Omuro Antonio M P, Kris Mark G, Miller Vincent A, Franceschi Enrico, Shah Neelam, Milton Daniel T, Abrey Lauren E
Department of Neurology, Memorial Sloan-Kettering Cancer Center, New York, New York 10021, USA.
Cancer. 2005 Jun 1;103(11):2344-8. doi: 10.1002/cncr.21033.
Gefitinib is an epidermal growth factor receptor tyrosine kinase inhibitor that induces an early and dramatic response in 10% of patients with advanced nonsmall cell lung carcinoma (NSCLC). Long- term outcome and patterns of disease recurrence after response have not been described.
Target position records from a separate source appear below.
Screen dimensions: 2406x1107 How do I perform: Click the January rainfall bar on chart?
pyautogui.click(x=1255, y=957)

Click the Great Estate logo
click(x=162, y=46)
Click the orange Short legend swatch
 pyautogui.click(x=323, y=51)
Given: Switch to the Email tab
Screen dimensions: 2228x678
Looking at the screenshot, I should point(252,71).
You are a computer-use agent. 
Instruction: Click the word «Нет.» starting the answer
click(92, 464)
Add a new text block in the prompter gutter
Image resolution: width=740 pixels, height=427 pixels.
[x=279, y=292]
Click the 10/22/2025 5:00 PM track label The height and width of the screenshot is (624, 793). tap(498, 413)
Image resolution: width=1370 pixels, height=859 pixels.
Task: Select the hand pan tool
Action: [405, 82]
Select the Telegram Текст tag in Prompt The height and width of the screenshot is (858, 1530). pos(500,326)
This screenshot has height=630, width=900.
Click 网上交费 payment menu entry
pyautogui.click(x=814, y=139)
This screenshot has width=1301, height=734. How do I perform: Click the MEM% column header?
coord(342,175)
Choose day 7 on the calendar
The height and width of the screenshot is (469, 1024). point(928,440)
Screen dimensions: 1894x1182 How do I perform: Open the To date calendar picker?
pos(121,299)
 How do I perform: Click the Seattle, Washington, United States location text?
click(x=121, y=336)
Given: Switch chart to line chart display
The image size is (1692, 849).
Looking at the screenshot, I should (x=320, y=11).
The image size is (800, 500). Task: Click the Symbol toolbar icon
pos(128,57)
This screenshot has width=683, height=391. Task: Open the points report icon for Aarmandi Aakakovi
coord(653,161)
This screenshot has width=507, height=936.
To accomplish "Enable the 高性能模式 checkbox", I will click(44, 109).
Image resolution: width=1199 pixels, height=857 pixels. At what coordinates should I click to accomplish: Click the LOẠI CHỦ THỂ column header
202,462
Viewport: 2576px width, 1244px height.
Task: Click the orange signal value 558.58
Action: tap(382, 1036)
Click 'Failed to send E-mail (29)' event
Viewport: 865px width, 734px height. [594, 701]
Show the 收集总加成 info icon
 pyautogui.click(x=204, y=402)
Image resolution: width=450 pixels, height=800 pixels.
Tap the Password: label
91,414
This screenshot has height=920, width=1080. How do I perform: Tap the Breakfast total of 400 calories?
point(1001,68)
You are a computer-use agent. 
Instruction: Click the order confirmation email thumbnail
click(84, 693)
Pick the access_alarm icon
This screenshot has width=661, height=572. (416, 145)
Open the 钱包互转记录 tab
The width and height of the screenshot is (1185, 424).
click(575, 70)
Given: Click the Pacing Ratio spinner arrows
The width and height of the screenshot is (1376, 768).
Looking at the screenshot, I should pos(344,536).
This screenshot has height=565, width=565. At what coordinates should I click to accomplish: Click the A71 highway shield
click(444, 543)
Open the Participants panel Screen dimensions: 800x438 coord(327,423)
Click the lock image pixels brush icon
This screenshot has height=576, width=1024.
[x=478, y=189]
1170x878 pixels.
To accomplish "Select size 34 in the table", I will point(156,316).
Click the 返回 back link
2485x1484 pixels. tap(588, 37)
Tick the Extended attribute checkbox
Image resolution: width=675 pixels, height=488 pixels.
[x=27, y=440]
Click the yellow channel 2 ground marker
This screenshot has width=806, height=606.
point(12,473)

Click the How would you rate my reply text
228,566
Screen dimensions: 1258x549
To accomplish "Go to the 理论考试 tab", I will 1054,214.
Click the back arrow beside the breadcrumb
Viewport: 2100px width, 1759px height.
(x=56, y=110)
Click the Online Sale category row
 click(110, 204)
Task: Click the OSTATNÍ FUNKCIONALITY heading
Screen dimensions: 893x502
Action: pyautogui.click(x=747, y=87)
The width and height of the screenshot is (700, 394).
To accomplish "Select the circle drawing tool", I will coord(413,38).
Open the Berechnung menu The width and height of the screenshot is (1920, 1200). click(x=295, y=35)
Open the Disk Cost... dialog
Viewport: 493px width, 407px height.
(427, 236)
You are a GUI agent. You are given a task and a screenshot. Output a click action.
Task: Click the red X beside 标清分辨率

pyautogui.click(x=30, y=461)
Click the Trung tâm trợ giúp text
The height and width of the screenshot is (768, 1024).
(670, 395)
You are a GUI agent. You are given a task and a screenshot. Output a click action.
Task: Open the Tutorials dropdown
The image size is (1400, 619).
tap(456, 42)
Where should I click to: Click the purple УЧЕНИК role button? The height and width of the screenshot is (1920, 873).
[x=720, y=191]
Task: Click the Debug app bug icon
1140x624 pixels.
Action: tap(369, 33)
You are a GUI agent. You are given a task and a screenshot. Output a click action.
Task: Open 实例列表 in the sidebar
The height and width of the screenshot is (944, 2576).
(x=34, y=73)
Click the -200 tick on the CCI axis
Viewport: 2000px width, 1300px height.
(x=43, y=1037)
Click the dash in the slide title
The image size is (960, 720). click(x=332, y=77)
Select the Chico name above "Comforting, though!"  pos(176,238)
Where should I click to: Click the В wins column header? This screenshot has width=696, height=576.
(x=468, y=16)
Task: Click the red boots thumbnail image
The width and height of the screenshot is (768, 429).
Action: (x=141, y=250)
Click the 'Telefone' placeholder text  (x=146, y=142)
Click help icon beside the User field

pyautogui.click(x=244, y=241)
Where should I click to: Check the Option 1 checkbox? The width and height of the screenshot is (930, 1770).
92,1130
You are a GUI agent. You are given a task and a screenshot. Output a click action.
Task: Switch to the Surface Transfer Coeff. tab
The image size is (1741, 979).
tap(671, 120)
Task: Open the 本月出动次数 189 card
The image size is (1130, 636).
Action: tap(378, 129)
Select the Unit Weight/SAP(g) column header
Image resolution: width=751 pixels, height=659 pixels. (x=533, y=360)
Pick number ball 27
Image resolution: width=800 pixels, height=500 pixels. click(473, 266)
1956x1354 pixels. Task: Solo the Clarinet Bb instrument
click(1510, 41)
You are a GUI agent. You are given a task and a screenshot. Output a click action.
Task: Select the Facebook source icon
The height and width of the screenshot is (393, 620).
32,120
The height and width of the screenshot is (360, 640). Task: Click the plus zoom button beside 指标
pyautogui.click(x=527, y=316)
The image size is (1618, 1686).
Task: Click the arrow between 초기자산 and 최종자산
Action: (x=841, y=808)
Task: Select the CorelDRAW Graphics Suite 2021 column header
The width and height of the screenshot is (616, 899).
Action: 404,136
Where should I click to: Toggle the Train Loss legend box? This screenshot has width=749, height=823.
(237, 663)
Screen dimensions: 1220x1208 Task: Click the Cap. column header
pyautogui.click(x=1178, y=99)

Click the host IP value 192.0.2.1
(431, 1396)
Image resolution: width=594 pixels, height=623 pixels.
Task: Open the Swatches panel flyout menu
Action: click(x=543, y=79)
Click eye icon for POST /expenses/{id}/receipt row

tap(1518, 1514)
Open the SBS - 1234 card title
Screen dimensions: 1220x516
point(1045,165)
The authors evaluated 139 patients with NSCLC treated with gefitinib at Memorial Sloan-Kettering Cancer Center (New York, NY) between 1998 and 2002. They focused on patterns of disease recurrence, risk of brain metastases (BM) and leptomeningeal metastasis (LM), and long-term outcome after initial response to gefitinib.
Of the 139 patients treated with gefitinib, 21 (15%) achieved a partial response. The median age of the responders was 64 years (range, 38-87 years), the median Karnofsky performance score was 80 (range, 60-90), and 4 of the patients were men. All responders had adenocarcinoma. The central nervous system (CNS) was the initial site of disease recurrence in 7 (33%) patients (BM in 5 and LM in 2). In 9 (43%) patients, the initial site of disease recurrence was the lung and in 1 it was the liver and bone. Four (57%) of the patients with disease recurrence in the CNS had lung disease under control. BM also developed in 2 patients who had initial disease recurrence in the lungs. The actuarial 5-year incidence of CNS metastases was 60%. The median overall survival periods were 15 months and 23 months for patients with and without CNS metastases, respectively (P = 0.24).
The CNS was a frequent site of disease recurrence in patients with NSCLC after an initial response to gefitinib, regardless of disease control in the lungs. Patients should be carefully monitored for neurologic symptoms. Intrinsic resistance of metastatic clones, incomplete CNS penetrance of the drug, and longer survival are possible explanations for this high incidence.
吉非替尼是一种表皮生长因子受体酪氨酸激酶抑制剂,在10%的晚期非小细胞肺癌(NSCLC)患者中可诱导早期且显著的反应。反应后的长期结局和疾病复发模式尚未见报道。
作者评估了1998年至2002年间在纪念斯隆凯特琳癌症中心(纽约,NY)接受吉非替尼治疗的139例NSCLC患者。他们关注疾病复发模式、脑转移(BM)和软脑膜转移(LM)风险以及吉非替尼初始反应后的长期结局。
在139例接受吉非替尼治疗的患者中,21例(15%)获得部分缓解。缓解者的中位年龄为64岁(范围38 - 87岁),中位卡诺夫斯基体能状态评分是80(范围60 - 90),且4例患者为男性。所有缓解者均为腺癌。7例(33%)患者疾病复发的初始部位是中枢神经系统(CNS)(5例为BM,2例为LM)。9例(43%)患者疾病复发的初始部位是肺,1例是肝和骨。CNS疾病复发的患者中有4例(57%)肺部疾病得到控制。BM也发生在2例初始疾病复发部位为肺的患者中。CNS转移的5年精算发病率为60%。有和无CNS转移患者的中位总生存期分别为15个月和23个月(P = 0.24)。
NSCLC患者在对吉非替尼初始反应后,CNS是疾病复发的常见部位,无论肺部疾病是否得到控制。应仔细监测患者的神经症状。转移克隆的内在耐药性、药物对CNS的穿透不完全以及生存期延长可能是这种高发病率出现的原因。